Action item: Give back exactly the line containing "Where should I click to: Open" and all that follow it in the data below, with the pictures left out.

*-*-*

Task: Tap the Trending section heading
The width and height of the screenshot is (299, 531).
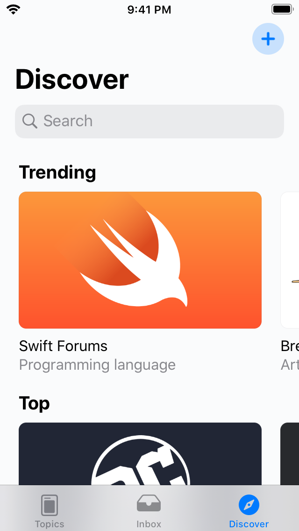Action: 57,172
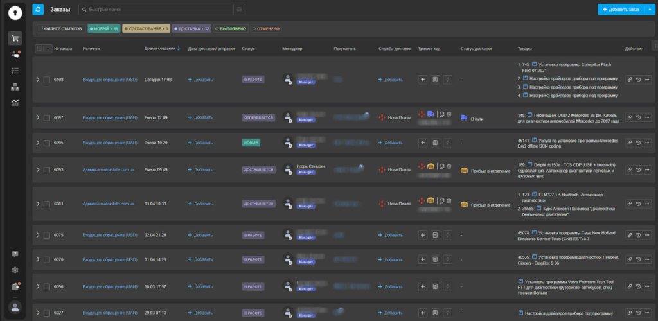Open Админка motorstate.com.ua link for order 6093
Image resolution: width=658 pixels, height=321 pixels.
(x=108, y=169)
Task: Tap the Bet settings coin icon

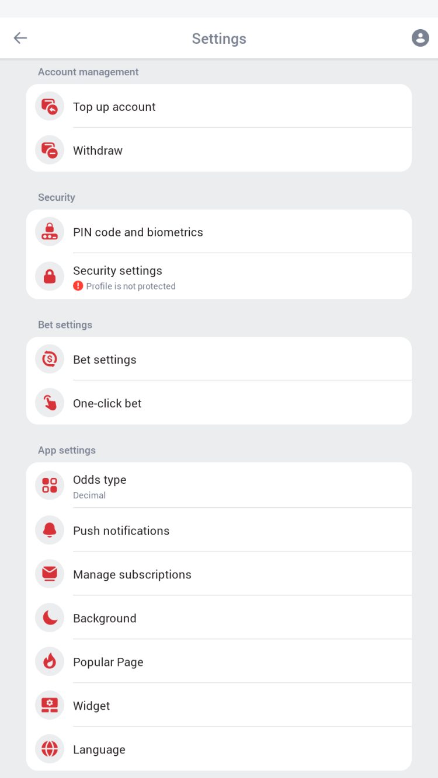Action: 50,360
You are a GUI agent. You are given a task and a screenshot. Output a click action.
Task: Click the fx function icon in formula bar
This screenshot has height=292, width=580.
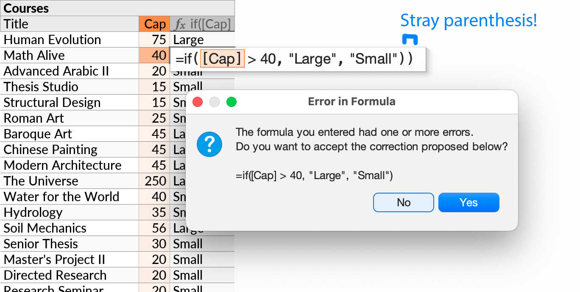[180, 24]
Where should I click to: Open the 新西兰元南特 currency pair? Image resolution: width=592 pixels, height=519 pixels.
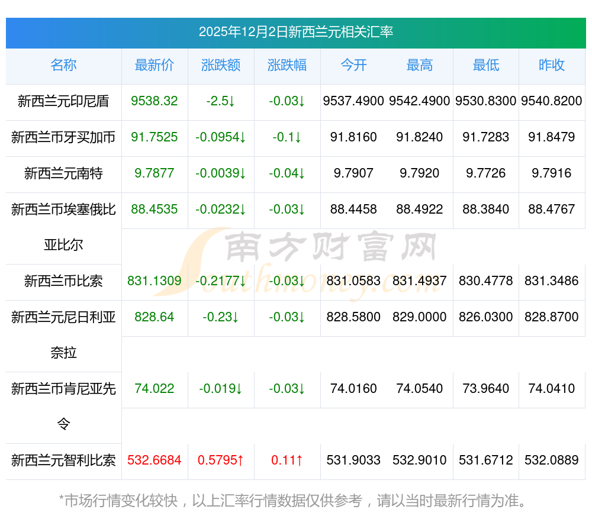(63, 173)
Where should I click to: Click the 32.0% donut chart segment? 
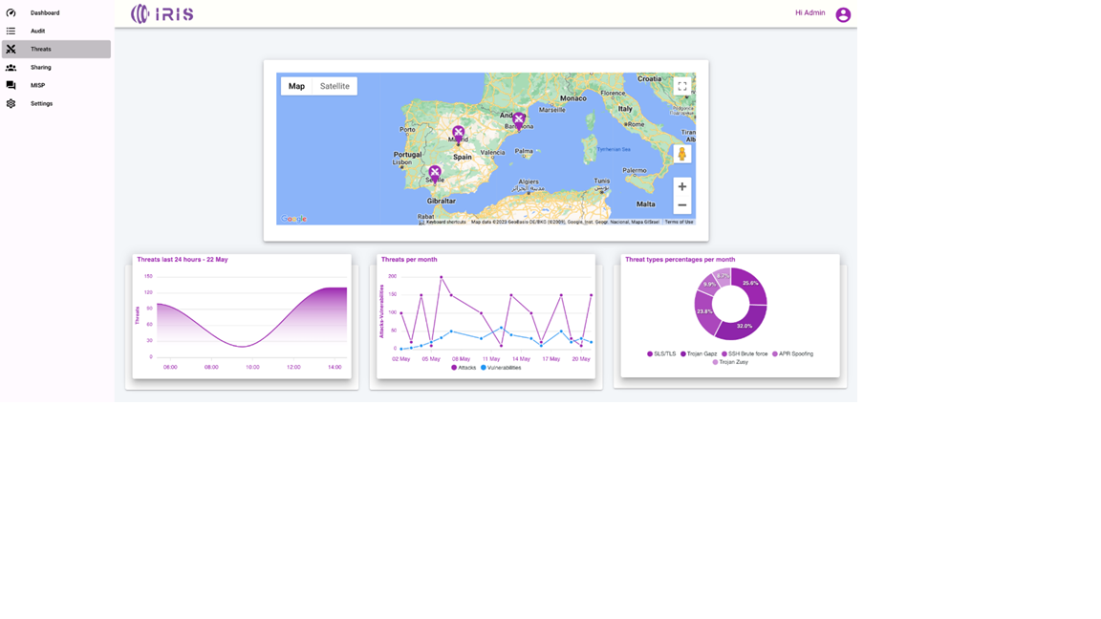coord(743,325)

*-*-*

Response to the task:
Where should I click to: Open the 新西兰元南特 currency pair? Image resolution: width=592 pixels, height=519 pixels.
(63, 173)
Where should I click to: Click the 32.0% donut chart segment? 
coord(743,325)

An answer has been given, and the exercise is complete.